Accords de Matignon: la poignée de main doublement célébrée place des Cocotiers

Cérémonie coutumière à Nouméa, le 24 juin 2023, pour marquer le premier anniversaire de la statue qui se dresse place de la Paix.
Double événement ce samedi, à Nouméa, sur la place des Cocotiers, pour marquer les accords de paix signés à Matignon le 26 juin 1988 : le premier anniversaire de la statue qui immortalise la poignée de main entre Jacques Lafleur et Jean-Marie Tjibaou. Et le dixième festival Caledonia +687.

Un an qu’ils se serrent la main à l'ex-square Olry, sous les fenêtres de la mairie. Depuis l'inauguration du 26 juin 2022, Jacques Lafleur et Jean-Marie Tjibaou se dressent en version monumentale sur leur esplanade de la rebaptisée place de la Paix. Koo wè joka, "le lieu où ils ont fait la paix” en langue nââ numèè. Or, depuis 2014, le festival Caledonia +687 cherche à faire vivre cette image symbole des accords de Matignon dans l'imaginaire collectif : deux leaders aux antipodes l'un de l'autre qui ont dû composer ensemble pour sortir de son impasse politique une Calédonie meurtrie.

Plus de monde devant la scène que la statue

La dixième édition du festival a donc commencé en deux temps, ce samedi. D'abord, marquer le premier anniversaire de la statue par une cérémonie coutumière. Réunissant une petite centaine d’officiels et d’anonymes, elle s'est conclue par un dépôt de fleurs.

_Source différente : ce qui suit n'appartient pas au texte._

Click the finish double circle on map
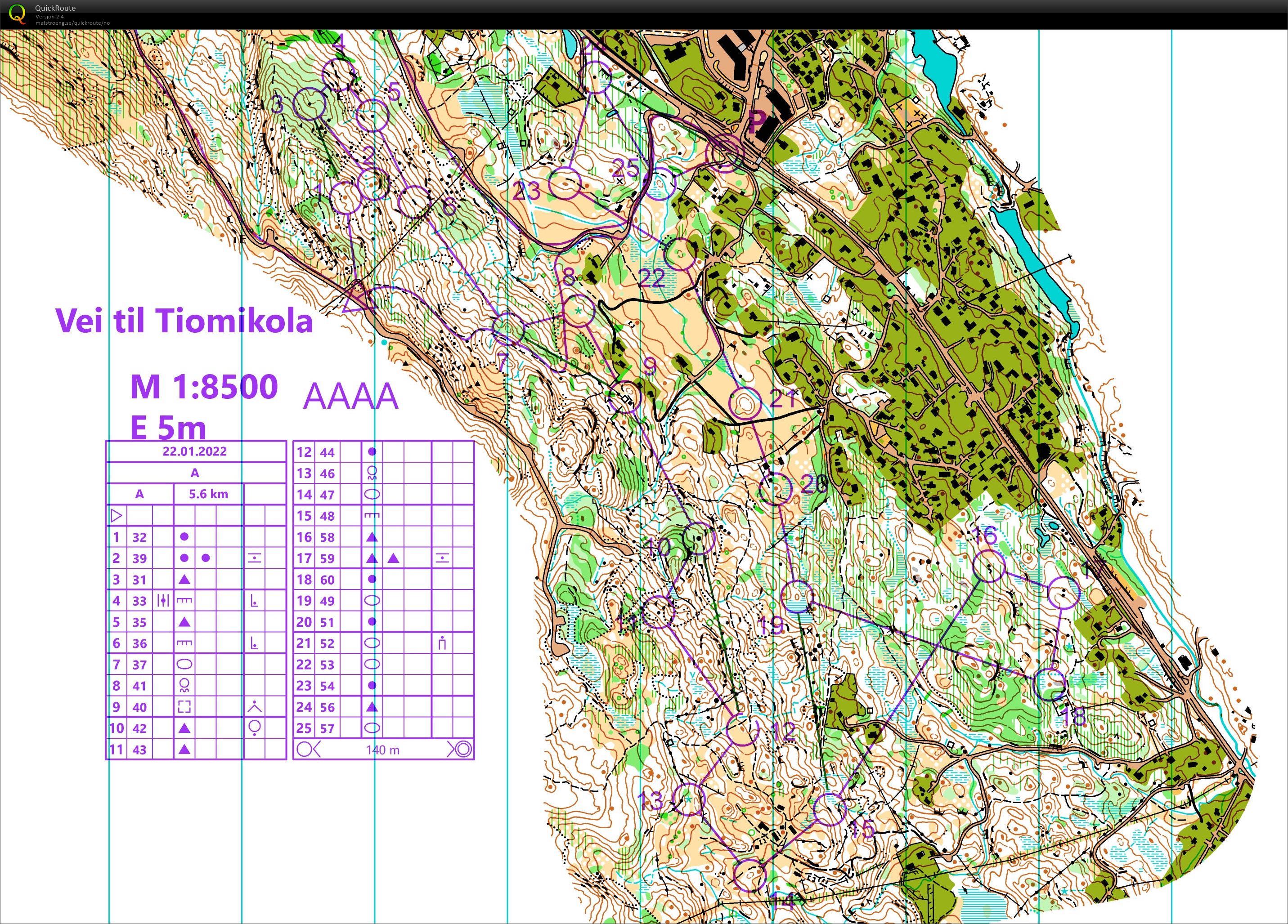This screenshot has height=924, width=1288. pyautogui.click(x=724, y=153)
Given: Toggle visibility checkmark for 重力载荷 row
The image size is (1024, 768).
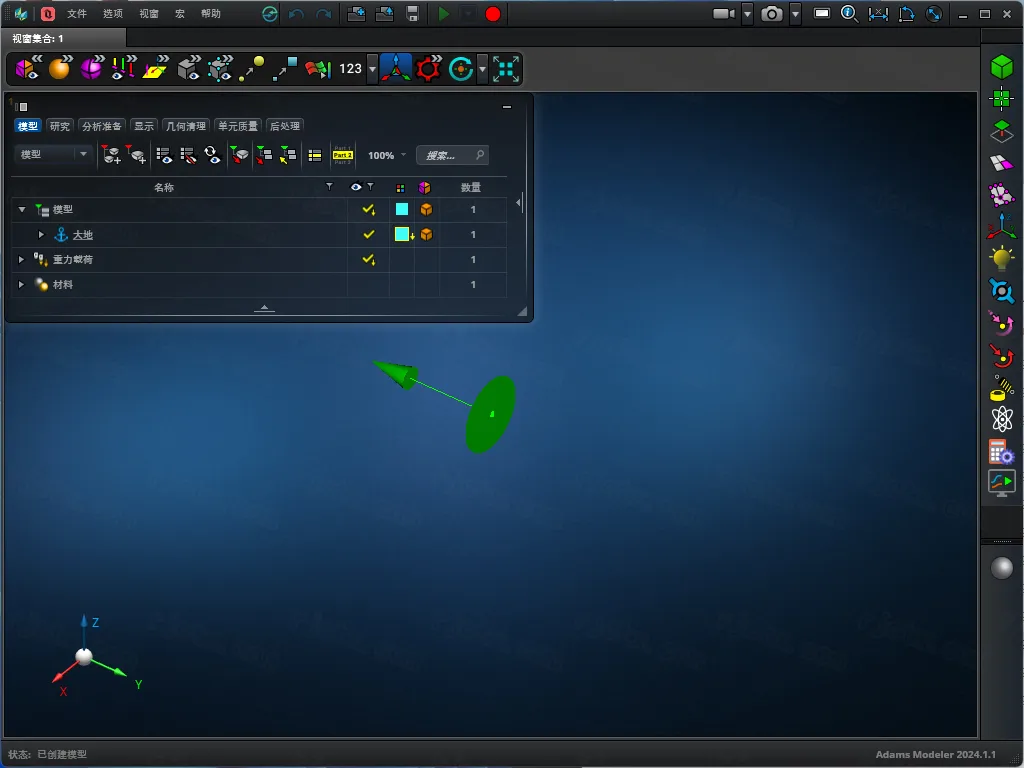Looking at the screenshot, I should tap(368, 260).
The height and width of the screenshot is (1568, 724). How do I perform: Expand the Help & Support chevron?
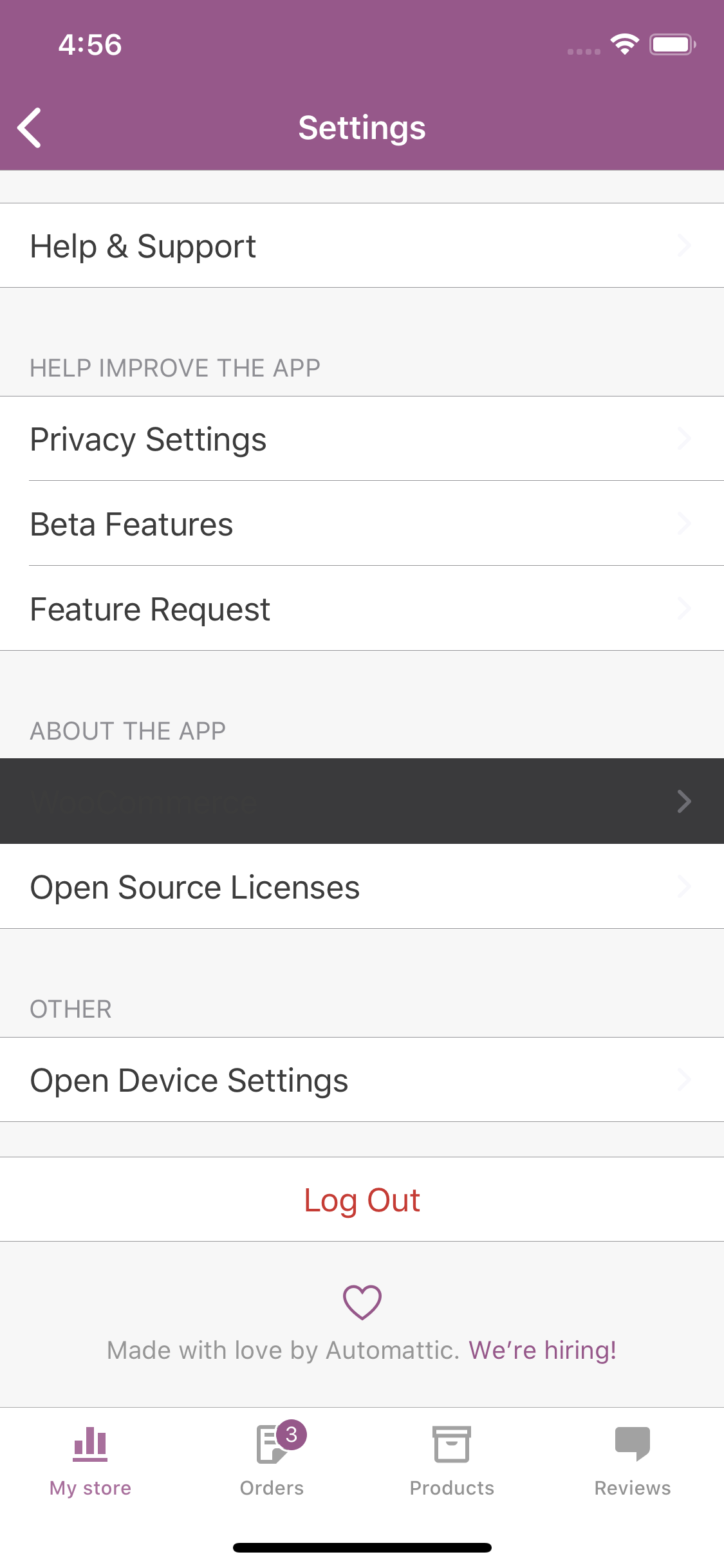pyautogui.click(x=684, y=246)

Premier anniversaire de la statue place de la Paix ©Françoise Tromeur / NC la 1ère

Seconde étape, une heure après, sur la place de la Marne, à côté : le lancement des animations, avec la troupe et les musiciens de Tahiti nui… devant un public bien plus fourni.

Les danseuses de Tahiti nui, accompagnées par leurs musiciens, ouvrent le dixième festival Caledonia +687, le 24 juin 2023, place de la Marne.

"Un travail au quotidien"

"J'ai l'impression qu'on commence juste à comprendre l'importance de commémorer la poignée de main", confie Tim Sameke, l'homme qui porte Caledonia +687. En cela, la représentation sculptée de ce rapprochement historique apporte une dimension en plus. "C'est très important. Au moins, il y a quelque chose de physique, de visuel." Il l'a dit durant l'échange sur la nouvelle place : "La paix, c’est un travail au quotidien.” Se mettre en accord avec soi-même, pour pouvoir se tourner vers l’autre. 

La "maladie" de "la mémoire courte"

Les paroles prononcées déclinent cette notion d'effort à perpétuer. "Il y a une maladie en Nouvelle-Calédonie, c’est l’oubli, la mémoire courte", déclare au nom du haut-commissariat Richard Poido, son conseiller aux affaires coutumières. "Ces deux hommes qui se regardent avec beaucoup de respect, beaucoup de confiance, il faut s’en inspirer tous les jours", renchérit le haussaire, Louis Le Franc. “Cette statue porte un message très important : on n’est pas faible dans la paix”, lance Philippe Blaise, premier vice-président de la province Sud.

Déclic

Elie Poigoune, ancien Foulard rouge et président de la Ligue des droits de l'Homme, rappelle le contexte du geste entre Jean-Marie Tjibaou et Jacques Lafleur, "après des discussions difficiles, après des affrontements, après la guerre (…) A partir du moment où ils se sont serré la main, moi, j’ai considéré l’autre, que j’ai affronté, comme un frère, comme une sœur, avec qui je dois construire le pays." De quoi faire regretter à Gérard Salaün, qui préside l’association en mémoire de Jacques Lafleur, de ne pas voir plus de monde ce samedi matin devant le monument impulsé par Isabelle Lafleur avec Marie-Claude Tjibaou et Sonia Lagarde.

Un monument qui vit

"Trois femmes qui ont œuvré à donner une dimension visible à cette volonté de construire une paix véritable", formule au nom de la mairie Warren Naxue, un septième adjoint "doublement imprégné", avec "un papa signataire des accords [pour le RPCR] et une maman Foulard rouge". Lui, témoigne que la sculpture a trouvé sa place. "Je vois beaucoup de gens qui viennent se prendre en photo, attachent des manous, posent parfois des fleurs. Il y a même des gens qui viennent la nuit. En fonction du moment de la journée, ce ne sont pas les mêmes personnes." L'élu observe aussi les groupes scolaires faisant arrêt place de la Paix, "qui raconte cette histoire qui est la nôtre".

Preuve très concrète de l'impact qu'a la statue, elle ne souffre pas tant des tags et graffitis que des fientes d'oiseau, nettoyées inlassablement par les services municipaux.